## AUFGABENSTELLUNG
Prüfe anhand des folgenden Tagebuchs über den Skateboardworkshop in Khartum, ob die drei Aussagen stimmen. Beantworte jede mit Ja oder Nein und zitiere wörtlich die entscheidende Stelle.
1. Zum Workshop kamen mehr als 40 Kinder, obwohl 20 vereinbart waren.
2. Bei Larissa lernte eine Gruppe, wie man richtig fällt.
3. Die erzählende Person hat sich beim Skateboarden schon einmal etwas gebrochen.

## LESETEXT
- - -

20.12.2013

Skateboardworkshop in Khartum

Tagebuch eines Skateworkshops in Khartum

Vierter Tag

Morgens um 10 Uhr treffen wir am Alsagaana Youth Center ein. Die Kinder sind schon alle da und erwarten uns sehnsüchtig. Diese neugierig wissbegierigen Blicke werde ich nie vergessen. Es waren viel zu viele Kinder. Wir hatten 20 Kinder abgemacht, über 40 waren da. Also teilten wir uns auf. Ein Teil lernte mit Larissa, wie man ein Skateboard zusammen baut. Die andere Gruppe lernte bei mir, wie man richtig fällt, damit man sich nichts bricht. Kaum zu glauben, aber ich habe mir in 16 Jahren Skateboarding nie was gebrochen, der Judo-Rolle sei Dank.

- - -

## BEREITGESTELLTES MATERIAL
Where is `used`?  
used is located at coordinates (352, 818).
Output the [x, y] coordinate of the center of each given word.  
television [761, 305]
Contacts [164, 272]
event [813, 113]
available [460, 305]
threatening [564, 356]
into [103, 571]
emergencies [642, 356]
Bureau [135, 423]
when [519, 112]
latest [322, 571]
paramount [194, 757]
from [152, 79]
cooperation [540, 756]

- - -

## LÖSUNG
1. Ja: „Wir hatten 20 Kinder abgemacht, über 40 waren da.“
2. Nein: „Ein Teil lernte mit Larissa, wie man ein Skateboard zusammen baut.“
3. Nein: „ich habe mir in 16 Jahren Skateboarding nie was gebrochen“